Start of RECORDS PROVIDED
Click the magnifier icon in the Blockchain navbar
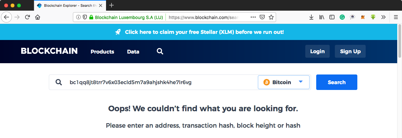The image size is (402, 138). click(x=160, y=51)
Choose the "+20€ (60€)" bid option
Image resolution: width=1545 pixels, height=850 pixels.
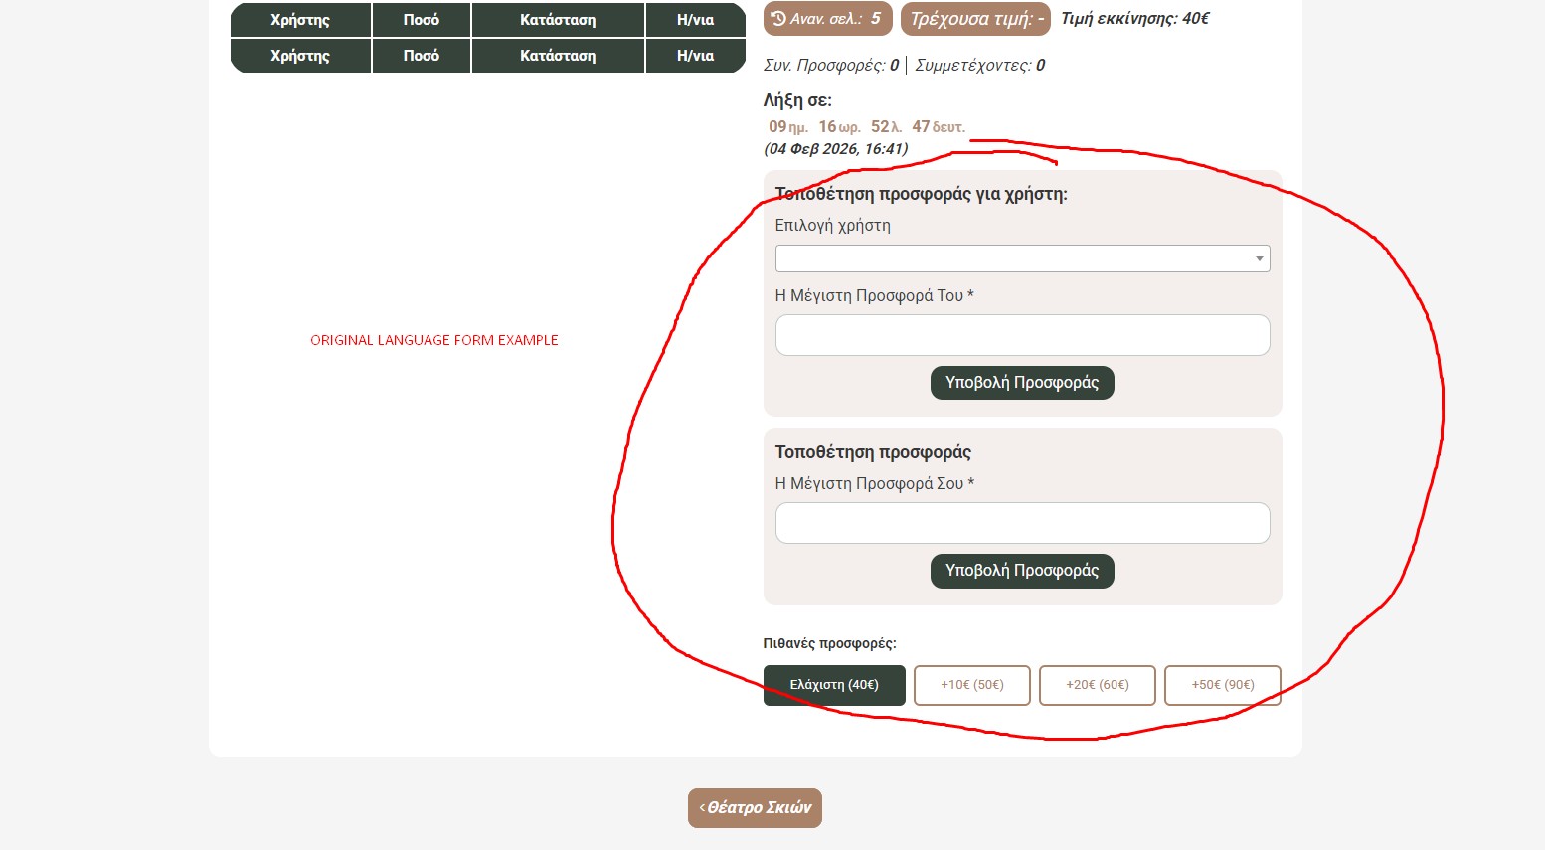point(1097,685)
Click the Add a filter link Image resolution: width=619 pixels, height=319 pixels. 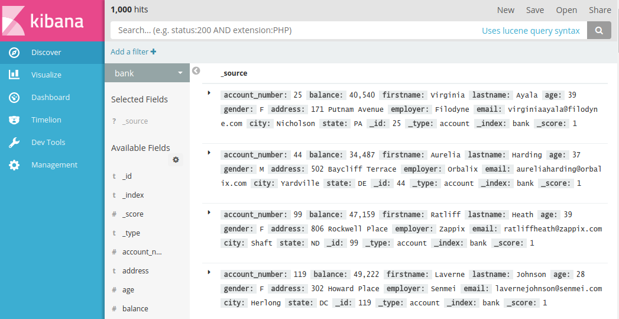click(x=133, y=52)
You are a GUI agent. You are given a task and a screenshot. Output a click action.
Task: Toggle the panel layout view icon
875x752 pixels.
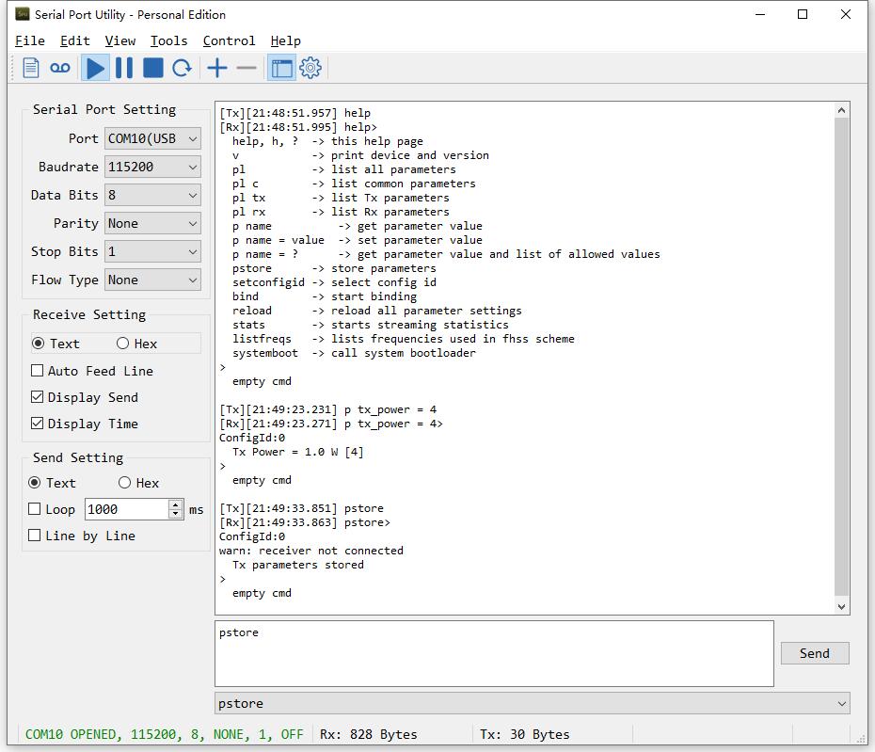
End of RECORDS PROVIDED
→ **INSTRUCTIONS TO FOLLOW**:
Copy the lines that begin with the line containing "You are a GUI" and run through the end of the lines, including both ends. Leave the pictures out of your copy.

→ **FINAL RESULT**:
You are a GUI agent. You are given a task and a screenshot. Output a click action.
Task: Toggle the panel layout view icon
875x752 pixels.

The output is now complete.